» **Extract provided**:
>> BEGIN

The reason why static functions are faster is because of the way programming languages implement objects. For example, suppose class A has function void f() that increments a variable of class A called "counter". When the compiler processes class A is, it creates the code of function f() only once; there is no need to create this code for each instance. Therefore, when the program runs there is only one copy of f() in the memory. When the programmer invokes x.f() and y.f(), how does the code know which copy of f() to run? Well, since there is only one f(), the same function is run all the time. But, you wonder, how does the code know which "counter" to increase. What you do not see is that the function f() actually takes an additional parameter called "this". The "this" pointer tells f() on which instance it should operate. The "this" pointer is added by the compiler by default. Now, in this example, the "this" pointer cannot be resolved at compile time. For example, the program can have an "if-statement" such that the address of x can be one of several options. In other words, the compiler does not know where instance "x" will sit in the memory. Hence, the compiler will have to resolve the address in run time. This takes time.

>> END

» **Dataset excerpts**:
>> BEGIN

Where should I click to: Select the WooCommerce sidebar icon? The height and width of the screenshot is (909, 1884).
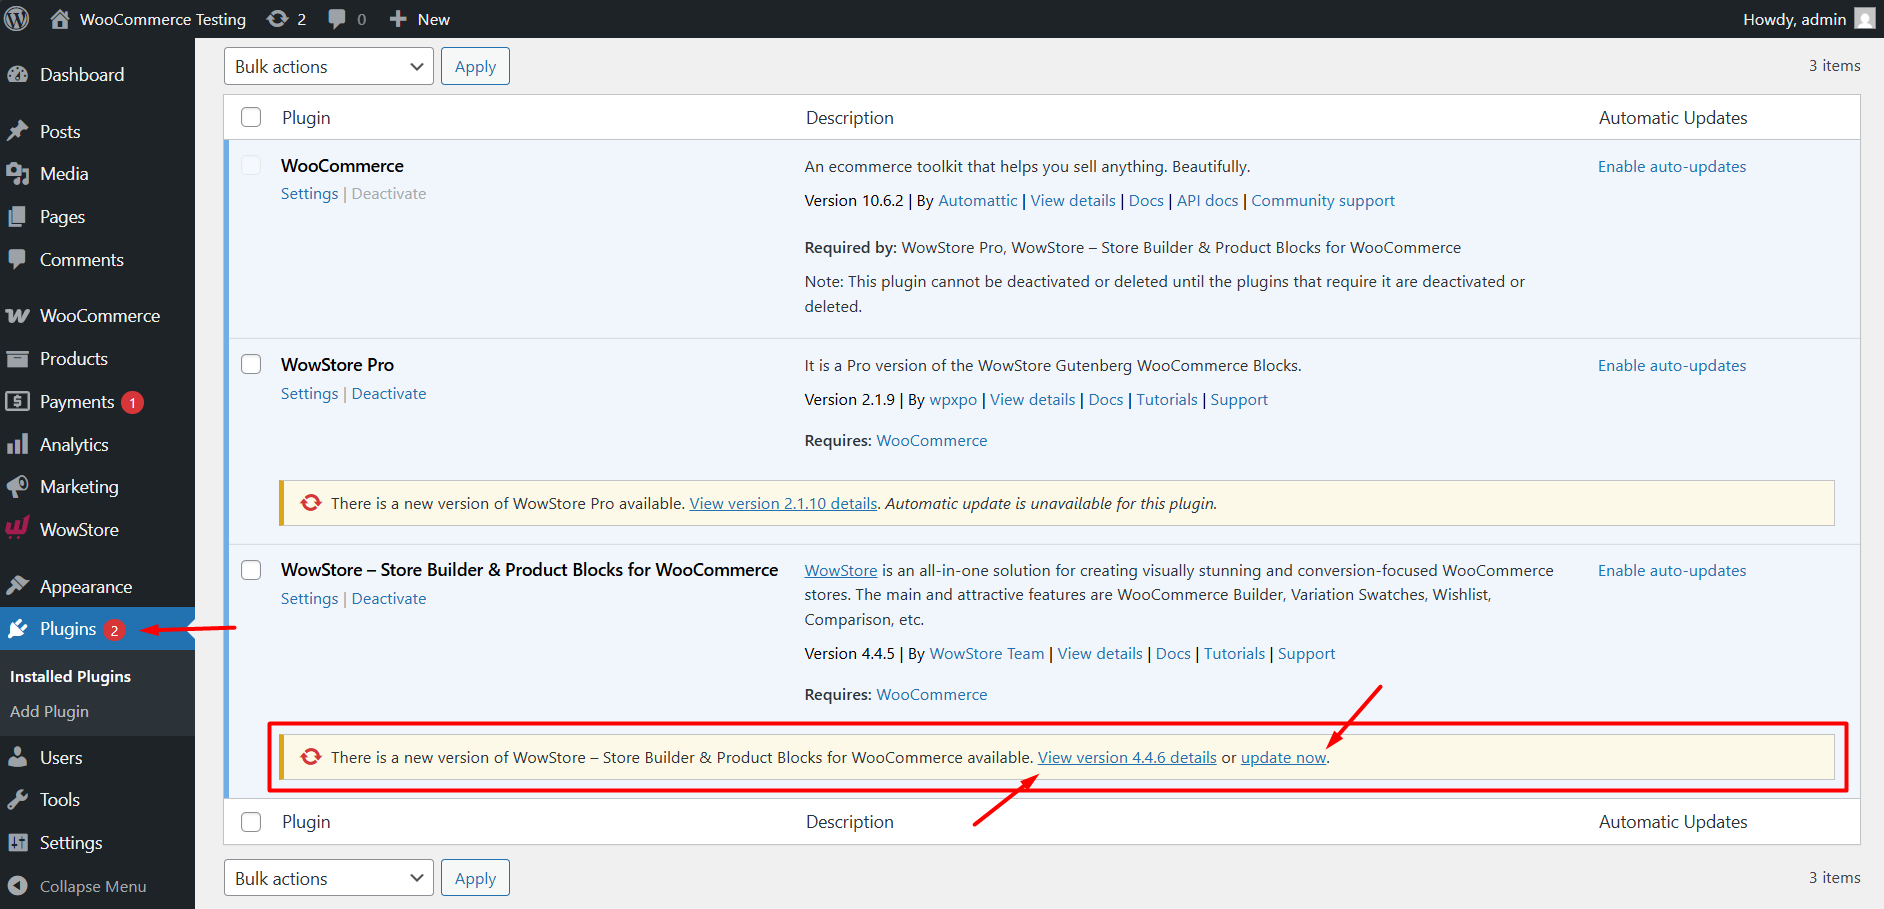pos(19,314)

>> END
>> BEGIN

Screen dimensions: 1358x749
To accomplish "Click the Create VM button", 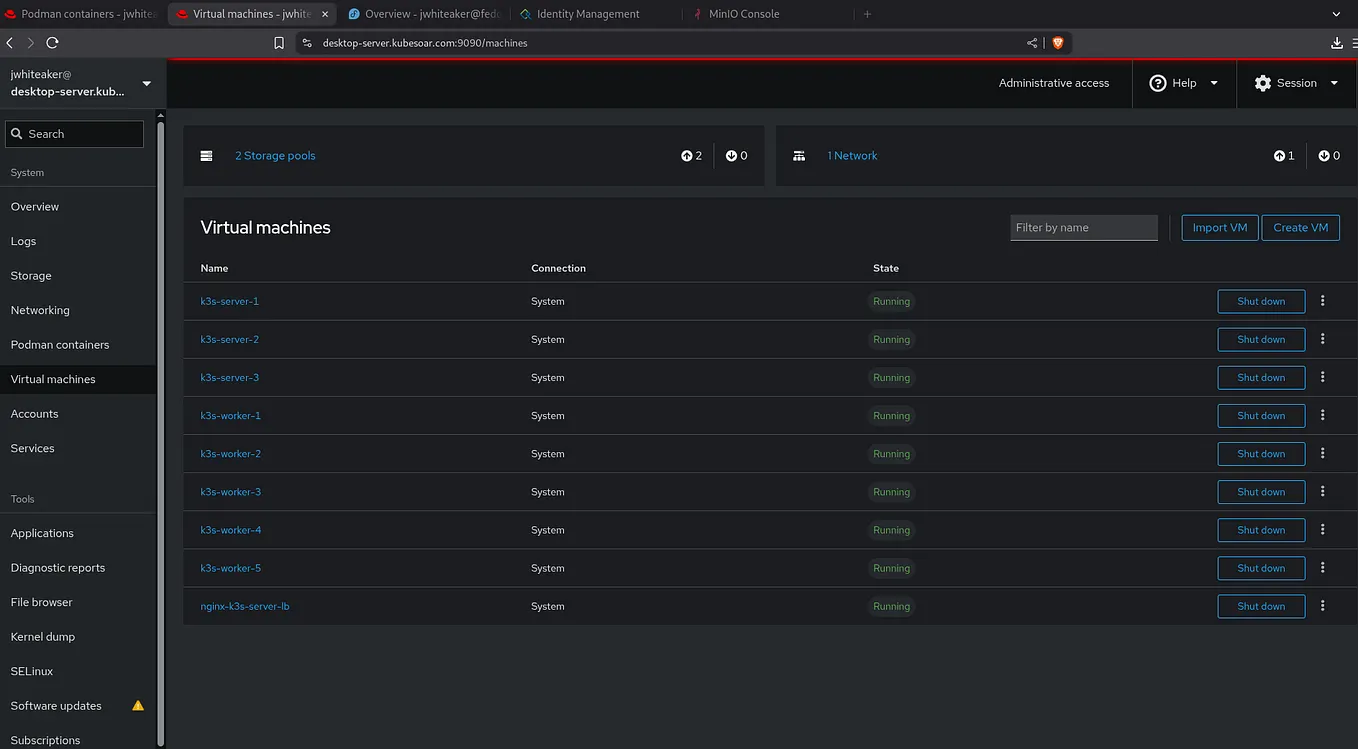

>> END

» **Set tasks**:
1. In the passage on static functions, what adds the "this" pointer?
2. Please pick up the passage on static functions after its last sentence and carry it on.
The records stand apart from the passage on static functions.

» **Outputs in order**:
1. The compiler adds it by default.

2.
With static functions, on the other hand, no "this" pointer is passed because the function can be called without an instance. Even if there is an instance x of class A and you call the static function g() of that instance as in x.g(), it will be equivalent to A.g() because g() is not allowed to use any instance variables (only static variables of the class). In other words, there is no resolution process taking place at run time. Hence, static methods are faster and should be chosen when possible.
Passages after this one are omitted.